■ **Aim of the exercise**
Carry on the forum thread about keeping a Land Raider alive, picking up right after its last sentence.
____ Document segment
Is it your only tank on the board? If so that may be part of your problem. Its a pretty high profile target which makes it a bullet magnet. You need to support it with other high profile targets to keep your enemies anti tank on it heels. In my experience most Land Raiders don't live through probably 80% of the games they're used in. Its just the nature of the beast which is unfortunate.


----------



## Jacobite (Jan 26, 2007)

I've got 4 suggestions

1) As blo said get something else which the enemy will want to destroy as well so that only half the amount of firepower is heading towards your Land Raider. If its your only tank this is even more important as ALL the enemies anti-tank will be going toward it. Buy a Pred or a Vindicator or something like that to take some of the heat away.

2) Get hulldown and use cover. Try and find a good postion where the LR is hulldown but still able to target a good vairty of units. If you have to move, use cover to block line of sight. Think of the LR like a lone wolf. Pick your targets and use cover. If you don't 'have' to move. Don't. You may be moving into a feild of enemy fire you havn't seen.
________
____ Given data
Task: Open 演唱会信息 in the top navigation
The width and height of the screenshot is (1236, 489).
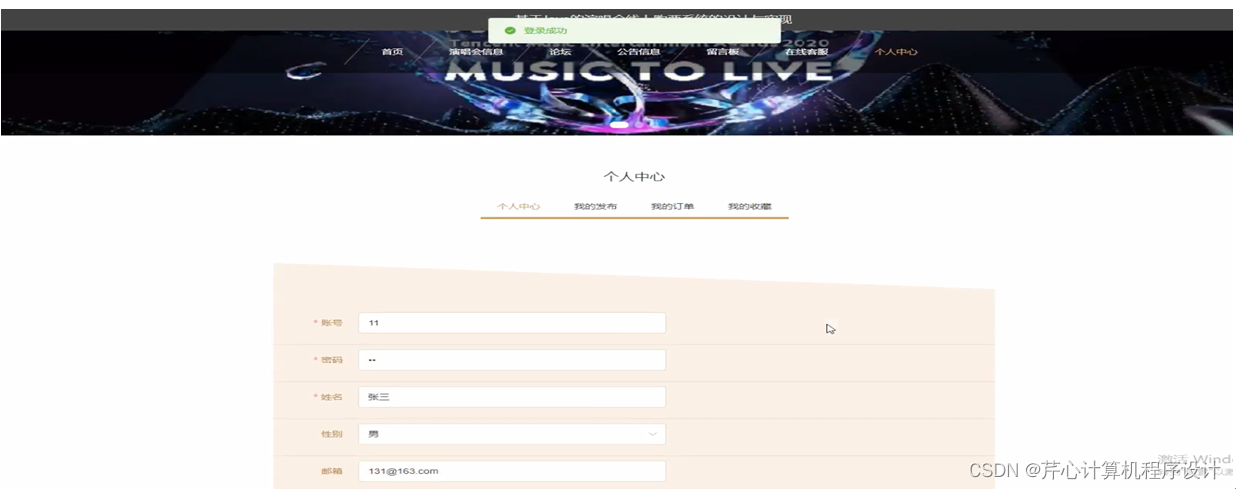Action: [x=476, y=52]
________
■ **Output below**
3) Prioritise your targets. For example for the LR any vechile based anti-tank i.e. Eldar Prisms, SM/CSM Preds/LRs, IG Russes, Tau Hammerheads and Battlesuits etc. These should be number *One* on your list of targets. Hell you've got the weapons to deal with them. 

Number *Two* should be infantry based anti-tank and CC monsters i.e. IG HW Teams, Eldar Fire Dragons, SM/CSM Termies/Vets/DPs/Commanders, Tryanid Big Creatures etc

If they are Mech units they should be a *One point Five*

Number *Three* is everything else.

4) Support it with other units. A LR isn't going to be able to stand up to everyhting that the enemy has to throw at it and just keep on going. It needs to be supported by the other units in your army. If you see a Deamon Prince going for it and you have a choice between that and a unit of Lesser Deamons that are just not doing much to shoot at with a Dev Squad then take the DP down first as you can't rely on a LR to kill it by itself. That may sound a little like overkill but we are talking about a 250 point + unit here, its worth protecting. If you use the LR to take out any anti-tank in the army quickly then you have a vechile that many units can't touch and its going to really help you win the game even if your other units arn't doing as well.

I'm not saying protect it at any cost I'm just saying that using it in conjunction with other units is very important.

Lecture over lol


----------



## Urban Knight (Nov 13, 2007)

or secret option number 5 - Stop using the Land Raider. In my experience it is a very expensive jack of all trades master of non tank.

If you are using it as a transport and moving 12" you don't get to shoot, and if you are using it as a gun platform you are paying a premium for the ability to tranport troops which you are not using.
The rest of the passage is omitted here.